Tuesday, January 4, 2011

Wedding ~ Part One

Almost every thing about my cousins wedding was different from what I was used to.

 In the morning before services started I was amused at how all the girls crowded around the mirrors and slicked their hair back with water and in some cases vegetable oil to ensure their would be no stray wisps of hair anywhere. One of my cousins surveyed my hair and announced I needed to slick mine back as well. I declined being quite content to have my hair just the way they were.

After all the women had found their seats it was time for the girls to file in to their benches. I was glad that I got to sit at a spot where I had a good view of the bridal party. I felt sorry for the bridesmaids that they weren't allowed to be escorted by their boyfriends and would have to spend the entire day with some other boy instead.

The singing was done in true Lancaster style, I thought it was nice but didn't mind that we were used to something different.

I thought it was very nice that Fannie's grandpa got to preach the first sermon. After the bishop preached the main sermon it was time for them to get married. I was surprised that they had only two vows before the bishop pronounced them man and wife.

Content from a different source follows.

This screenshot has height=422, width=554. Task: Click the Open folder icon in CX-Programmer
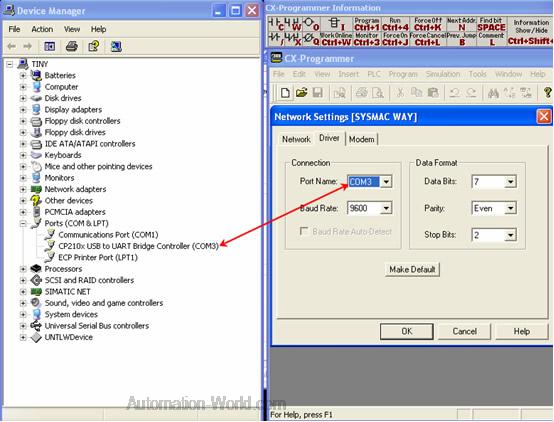[301, 93]
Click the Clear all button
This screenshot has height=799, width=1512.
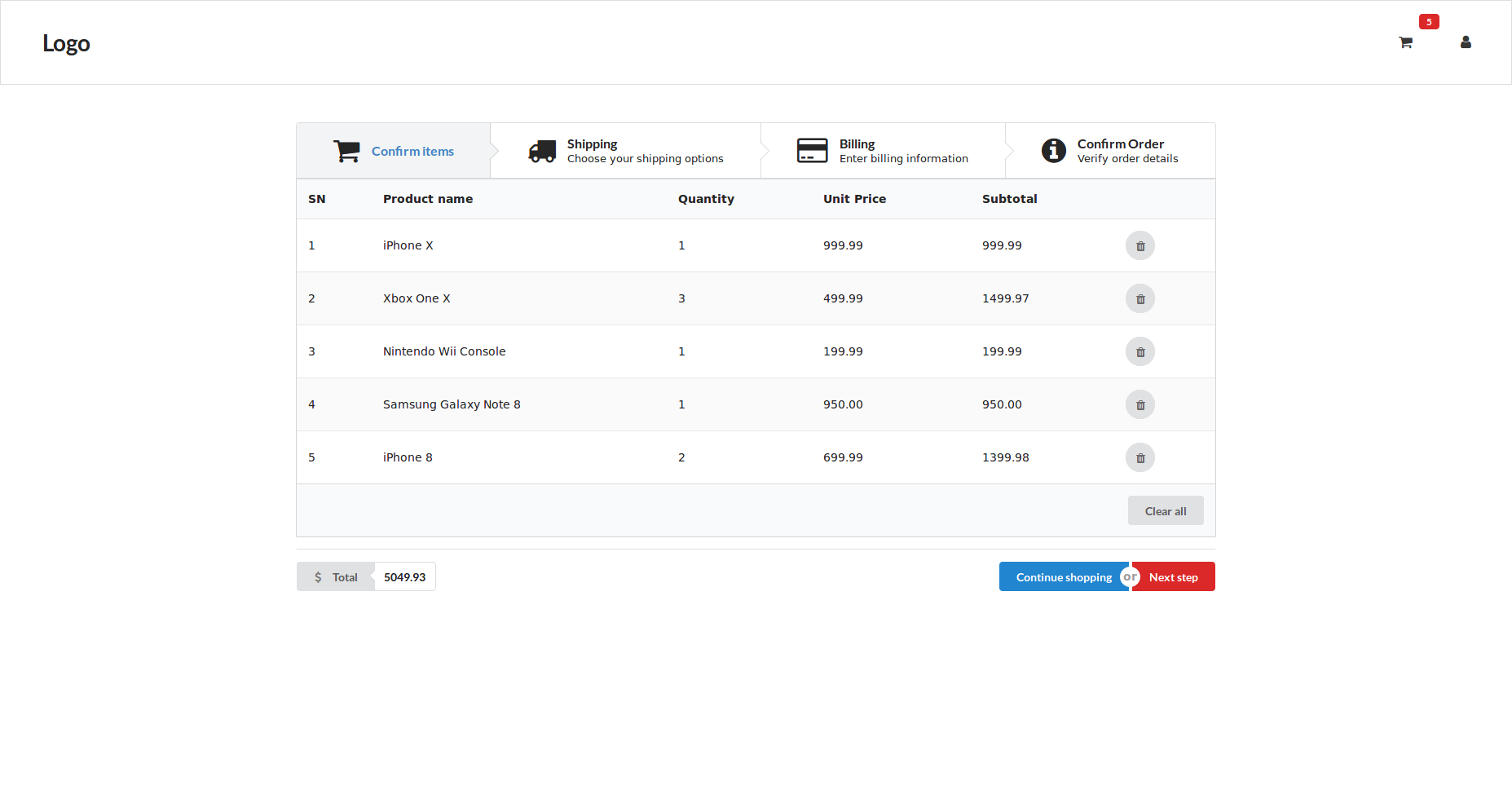1166,510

The last song was sung and then everything erupted. All the benches were rearranged and made into tables. Women and men both hurried to set them with ugly church dishes. The bridal corner looked a little nicer but I was really glad that my wedding wouldn't have to be like that. The young folks got to eat first while married couples served the food. The wedding meal was also different from what we were used to. The most disturbing part was the bowls of steaming cooked, creamed, and yet stringy celery. There were vases of carrots and celery sticks set along the middle of the table. I had never heard so much crunching in my life as they ate them cheerfully.

Once we were done eating the young folks all headed outside to visit until the married folks had eaten their meal. The groom distributed beef jerky to all the boys instead of cigars like they normally did in that community. The bride handed out candy bars to all the girls. I felt lucky to be a girl, chocolate is better than beef or cigars!

Before long it was time to go back inside to sing. The girls all lined up outside the house and the boys came walking by. When they saw who they wanted to escort to the table they held out their hand. If the girl wanted to be escorted by that boy she would take his hand and they would walk into the house and find a seat. I kept my hands firmly behind my back until LV came along. Once we got inside the house we were instructed to sit at the bridal table.

Once every one had found a seat they started singing. As they were singing someone started bringing in beautifully decorated cakes and plates arranged most artistically with special foods. All the guests had brought something special like that and it seemed almost as if there had been a contest to see who could make the most exquisite piece. They would present it to the newlyweds and after they admired it they sent it around the bridal table so that every one else could see it as well. It looked much too pretty to eat but anyone who wanted to could sample any of it if they chose to.

To be continued


  1. It sounds fascinating, and very different.

  2. I always wondered what was up with all the celery when I read that in books. Does it symbolize something or do they like the color, or what, do you know? At least you got to see how someone else did it and knew what you didn't want and were glad you didn't have to have! And you got to be there with LV - twice as much fun I'm sure!

  3. A very interesting experience for you, I'm sure, but I'll bet your wedding was much nicer. I can't wait to read about it. Jan

  4. This must have been interesting, I never made it to any weddings, other then in our own home community, Did you ever hear the saying that the thought behind celery sticks was for a fruit-full married life,just like one bunch of celery produces lots of sticks,it symbolized there union as one, and they want to have lots of children,( what you think of that?0 Just as if celery sticks would have anything to do with it,To awful that people put so much emphases on old wives tales.

  5. Yuck, creamed celery. No thanks. I'm guessing this community was founded by the Lancaster Amish. This wedding certainly has all the hallmarks of it. I'm sure they even served roasht!

  6. Thank you for that window into another way of living. I love reading about different things, one of them being amish. I just love stories about people, families, faith, nature. I love your blog, and I hope your read mine.

  7. Your blog is facinating! We too have our wedding traditions (in England) but it's good to read about other traditions and customs.